Now, I do have a few ideas.
1. We have a 72TB appliance, therefore, 2 disk trays, during the backups, the one disk tray is going crazy, all the lights are flashing and you can really see that it is working. However, the second tray is doing nothing. While you might see a blink here or there, it is almost nothing compared to the other disk tray. Is this to be expected? When we looked at the disk configuration, it shows concat, is this normal?
2. Too much data at once and we are simply burying the appliance. In reality, what sort of performance should I be able to expect from the appliance?
3. Relating to number 2, since we only have the one appliance right now while we wait to get the remote appliance in place, we are duping off to tape. This is running at the same time as a backup, so this means at the same time the appliance is writing a lot of data, it is also reading it back to tape.

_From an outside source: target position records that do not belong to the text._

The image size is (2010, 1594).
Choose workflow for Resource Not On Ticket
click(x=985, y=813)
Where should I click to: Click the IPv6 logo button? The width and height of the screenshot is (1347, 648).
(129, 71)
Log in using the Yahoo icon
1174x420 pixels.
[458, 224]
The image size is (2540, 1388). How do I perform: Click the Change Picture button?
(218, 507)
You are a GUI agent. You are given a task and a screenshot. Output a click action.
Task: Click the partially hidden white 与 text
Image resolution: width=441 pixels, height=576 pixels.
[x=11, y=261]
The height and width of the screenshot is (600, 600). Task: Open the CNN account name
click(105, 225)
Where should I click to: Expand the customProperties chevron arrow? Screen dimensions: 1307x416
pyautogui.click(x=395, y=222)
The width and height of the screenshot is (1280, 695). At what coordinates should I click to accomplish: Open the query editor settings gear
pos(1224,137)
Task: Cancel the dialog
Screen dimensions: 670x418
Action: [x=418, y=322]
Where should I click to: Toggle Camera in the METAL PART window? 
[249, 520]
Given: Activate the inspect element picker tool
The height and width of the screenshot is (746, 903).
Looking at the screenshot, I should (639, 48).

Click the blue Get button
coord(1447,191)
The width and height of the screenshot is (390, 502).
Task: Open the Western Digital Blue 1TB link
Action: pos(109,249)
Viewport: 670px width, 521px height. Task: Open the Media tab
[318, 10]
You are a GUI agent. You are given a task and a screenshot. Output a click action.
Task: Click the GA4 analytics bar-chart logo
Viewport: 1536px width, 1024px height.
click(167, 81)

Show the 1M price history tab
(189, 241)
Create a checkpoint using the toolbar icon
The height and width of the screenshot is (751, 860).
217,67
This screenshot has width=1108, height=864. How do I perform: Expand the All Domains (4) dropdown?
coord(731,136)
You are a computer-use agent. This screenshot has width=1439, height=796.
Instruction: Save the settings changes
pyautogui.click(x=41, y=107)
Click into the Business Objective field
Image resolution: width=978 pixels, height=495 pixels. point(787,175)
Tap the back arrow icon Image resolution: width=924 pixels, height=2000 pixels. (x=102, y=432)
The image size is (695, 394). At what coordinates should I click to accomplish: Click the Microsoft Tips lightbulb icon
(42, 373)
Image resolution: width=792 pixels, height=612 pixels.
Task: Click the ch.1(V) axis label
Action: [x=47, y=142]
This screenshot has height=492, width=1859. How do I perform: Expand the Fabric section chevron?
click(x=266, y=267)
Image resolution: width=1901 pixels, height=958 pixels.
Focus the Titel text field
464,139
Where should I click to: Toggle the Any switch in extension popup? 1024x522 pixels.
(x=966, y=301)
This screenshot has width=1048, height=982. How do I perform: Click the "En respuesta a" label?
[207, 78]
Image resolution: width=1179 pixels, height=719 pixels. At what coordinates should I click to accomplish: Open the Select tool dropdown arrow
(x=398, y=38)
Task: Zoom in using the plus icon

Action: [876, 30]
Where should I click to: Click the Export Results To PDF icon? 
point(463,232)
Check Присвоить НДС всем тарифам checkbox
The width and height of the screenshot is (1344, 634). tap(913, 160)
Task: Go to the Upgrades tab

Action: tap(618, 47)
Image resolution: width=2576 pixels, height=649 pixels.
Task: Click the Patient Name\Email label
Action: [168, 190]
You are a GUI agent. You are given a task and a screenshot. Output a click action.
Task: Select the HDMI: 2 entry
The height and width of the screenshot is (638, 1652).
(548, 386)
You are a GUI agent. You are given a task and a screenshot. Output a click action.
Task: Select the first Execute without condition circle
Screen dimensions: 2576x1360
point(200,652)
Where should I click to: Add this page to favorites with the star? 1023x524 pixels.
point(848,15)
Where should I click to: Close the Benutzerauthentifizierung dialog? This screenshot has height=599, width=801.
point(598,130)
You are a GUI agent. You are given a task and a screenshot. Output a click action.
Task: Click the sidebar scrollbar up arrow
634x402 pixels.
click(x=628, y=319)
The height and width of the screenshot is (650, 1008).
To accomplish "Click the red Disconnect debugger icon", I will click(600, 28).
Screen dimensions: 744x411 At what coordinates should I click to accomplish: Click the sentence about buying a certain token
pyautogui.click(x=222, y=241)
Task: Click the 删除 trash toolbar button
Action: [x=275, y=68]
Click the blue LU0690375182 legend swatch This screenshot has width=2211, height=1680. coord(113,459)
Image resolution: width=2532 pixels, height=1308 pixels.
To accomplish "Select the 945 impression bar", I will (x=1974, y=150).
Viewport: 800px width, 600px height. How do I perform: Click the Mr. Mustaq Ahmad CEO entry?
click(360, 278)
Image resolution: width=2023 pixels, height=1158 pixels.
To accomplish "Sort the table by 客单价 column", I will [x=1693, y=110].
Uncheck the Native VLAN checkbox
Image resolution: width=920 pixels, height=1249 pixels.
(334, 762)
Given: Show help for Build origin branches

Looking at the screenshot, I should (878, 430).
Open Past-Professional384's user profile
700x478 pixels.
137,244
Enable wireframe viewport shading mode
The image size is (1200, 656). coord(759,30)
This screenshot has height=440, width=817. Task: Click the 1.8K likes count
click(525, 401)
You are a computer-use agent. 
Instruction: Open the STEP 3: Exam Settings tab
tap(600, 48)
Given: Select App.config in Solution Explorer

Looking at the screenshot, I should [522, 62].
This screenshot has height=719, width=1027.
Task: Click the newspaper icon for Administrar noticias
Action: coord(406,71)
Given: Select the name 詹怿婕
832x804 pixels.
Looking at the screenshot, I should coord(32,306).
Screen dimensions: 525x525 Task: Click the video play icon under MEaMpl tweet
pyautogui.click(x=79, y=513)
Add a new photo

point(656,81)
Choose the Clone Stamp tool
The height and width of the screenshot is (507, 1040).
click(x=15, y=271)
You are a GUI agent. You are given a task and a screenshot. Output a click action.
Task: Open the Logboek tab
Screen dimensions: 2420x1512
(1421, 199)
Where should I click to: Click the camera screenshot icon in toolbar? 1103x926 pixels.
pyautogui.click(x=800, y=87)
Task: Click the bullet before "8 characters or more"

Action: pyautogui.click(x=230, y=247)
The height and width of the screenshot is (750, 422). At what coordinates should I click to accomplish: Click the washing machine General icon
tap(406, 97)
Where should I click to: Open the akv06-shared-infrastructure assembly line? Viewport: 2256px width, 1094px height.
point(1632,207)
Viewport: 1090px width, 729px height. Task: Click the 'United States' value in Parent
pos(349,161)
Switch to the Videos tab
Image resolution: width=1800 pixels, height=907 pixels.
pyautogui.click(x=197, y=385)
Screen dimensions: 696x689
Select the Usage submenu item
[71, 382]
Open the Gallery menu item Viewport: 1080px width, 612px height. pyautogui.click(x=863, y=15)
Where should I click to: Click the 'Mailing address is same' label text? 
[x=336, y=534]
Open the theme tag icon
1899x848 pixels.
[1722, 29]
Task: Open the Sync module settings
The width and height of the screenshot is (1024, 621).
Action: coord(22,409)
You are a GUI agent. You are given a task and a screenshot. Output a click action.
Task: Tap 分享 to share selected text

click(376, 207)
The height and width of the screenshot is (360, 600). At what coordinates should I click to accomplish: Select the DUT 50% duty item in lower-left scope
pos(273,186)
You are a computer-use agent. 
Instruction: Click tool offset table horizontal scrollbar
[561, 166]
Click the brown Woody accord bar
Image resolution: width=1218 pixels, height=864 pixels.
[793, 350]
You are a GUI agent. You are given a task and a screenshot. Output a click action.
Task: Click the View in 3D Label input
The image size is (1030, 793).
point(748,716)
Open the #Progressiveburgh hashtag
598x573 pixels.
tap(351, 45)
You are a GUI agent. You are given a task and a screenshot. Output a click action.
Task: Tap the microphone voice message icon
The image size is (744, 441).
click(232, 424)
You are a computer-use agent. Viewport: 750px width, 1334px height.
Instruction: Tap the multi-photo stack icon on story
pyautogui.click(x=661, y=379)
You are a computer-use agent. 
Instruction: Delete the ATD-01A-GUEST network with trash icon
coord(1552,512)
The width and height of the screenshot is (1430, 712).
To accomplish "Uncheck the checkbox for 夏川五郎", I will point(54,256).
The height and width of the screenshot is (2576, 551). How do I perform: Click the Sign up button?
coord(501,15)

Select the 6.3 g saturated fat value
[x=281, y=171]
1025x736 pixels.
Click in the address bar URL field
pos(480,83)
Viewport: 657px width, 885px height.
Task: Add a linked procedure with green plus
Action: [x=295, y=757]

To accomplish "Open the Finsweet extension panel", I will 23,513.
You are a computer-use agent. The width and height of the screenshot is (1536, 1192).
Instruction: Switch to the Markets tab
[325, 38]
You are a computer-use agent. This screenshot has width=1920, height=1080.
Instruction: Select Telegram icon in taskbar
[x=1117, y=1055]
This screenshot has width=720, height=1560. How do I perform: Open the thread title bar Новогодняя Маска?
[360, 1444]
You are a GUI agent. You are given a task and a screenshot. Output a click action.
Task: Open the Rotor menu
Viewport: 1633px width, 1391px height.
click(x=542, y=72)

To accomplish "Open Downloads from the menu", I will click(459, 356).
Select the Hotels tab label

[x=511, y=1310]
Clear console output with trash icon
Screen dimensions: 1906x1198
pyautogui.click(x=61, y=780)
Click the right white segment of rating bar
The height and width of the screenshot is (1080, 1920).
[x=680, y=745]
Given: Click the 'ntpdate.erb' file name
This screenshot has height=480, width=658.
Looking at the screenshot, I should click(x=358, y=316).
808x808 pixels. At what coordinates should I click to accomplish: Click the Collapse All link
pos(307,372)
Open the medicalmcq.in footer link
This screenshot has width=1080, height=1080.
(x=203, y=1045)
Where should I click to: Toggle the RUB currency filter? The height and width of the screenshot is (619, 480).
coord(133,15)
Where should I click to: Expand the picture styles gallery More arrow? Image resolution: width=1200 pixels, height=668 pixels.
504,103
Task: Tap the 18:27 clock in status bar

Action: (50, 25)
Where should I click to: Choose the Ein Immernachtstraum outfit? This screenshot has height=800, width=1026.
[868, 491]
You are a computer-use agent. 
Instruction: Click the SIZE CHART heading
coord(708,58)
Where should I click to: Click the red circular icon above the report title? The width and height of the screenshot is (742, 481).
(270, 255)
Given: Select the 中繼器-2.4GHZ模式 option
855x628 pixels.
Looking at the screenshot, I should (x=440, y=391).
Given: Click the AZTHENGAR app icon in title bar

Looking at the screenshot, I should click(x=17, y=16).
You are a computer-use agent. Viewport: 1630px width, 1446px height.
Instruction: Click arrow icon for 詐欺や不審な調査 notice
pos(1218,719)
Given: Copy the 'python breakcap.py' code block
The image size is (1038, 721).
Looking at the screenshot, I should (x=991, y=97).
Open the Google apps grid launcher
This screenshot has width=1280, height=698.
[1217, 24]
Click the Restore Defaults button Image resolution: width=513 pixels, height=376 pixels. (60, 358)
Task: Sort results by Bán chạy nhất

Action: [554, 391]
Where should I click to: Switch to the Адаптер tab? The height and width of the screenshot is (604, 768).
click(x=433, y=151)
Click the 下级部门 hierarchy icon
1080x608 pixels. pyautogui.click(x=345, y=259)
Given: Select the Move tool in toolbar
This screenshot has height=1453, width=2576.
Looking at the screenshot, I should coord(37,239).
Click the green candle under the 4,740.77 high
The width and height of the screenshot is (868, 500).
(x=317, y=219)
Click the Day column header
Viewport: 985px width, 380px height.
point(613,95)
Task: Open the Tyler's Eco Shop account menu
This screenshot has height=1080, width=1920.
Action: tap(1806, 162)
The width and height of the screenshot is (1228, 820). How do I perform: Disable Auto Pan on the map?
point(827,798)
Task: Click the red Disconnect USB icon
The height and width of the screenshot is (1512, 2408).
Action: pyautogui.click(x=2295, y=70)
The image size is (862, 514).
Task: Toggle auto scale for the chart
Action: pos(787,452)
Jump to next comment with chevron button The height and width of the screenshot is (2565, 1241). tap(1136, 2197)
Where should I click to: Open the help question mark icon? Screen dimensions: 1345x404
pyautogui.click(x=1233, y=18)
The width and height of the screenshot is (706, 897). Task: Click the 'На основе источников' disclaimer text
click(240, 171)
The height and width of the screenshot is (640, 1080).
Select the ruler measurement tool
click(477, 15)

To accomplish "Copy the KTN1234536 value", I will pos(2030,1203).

4. We are overloading the data store so that read speed is bad from source to destination. We have fewer hosts,therefore, if we limit the jobs per host we limit the number of machines backing up at once (obviously). This means that backups take way long, so we removed the limit per host and just set a limit per data store. As we are new to it all, I am not sure what impact where, but again, I am trying to list any and all ideas from the start.
5. The appliance does not support multi-pathing, therefore, we only have a single path to the disk.
Beyond that I am not sure, but this is something that doesnt help with the showcasing of the appliances to management at the moment. However, given the initial performance I am confident we can get back there.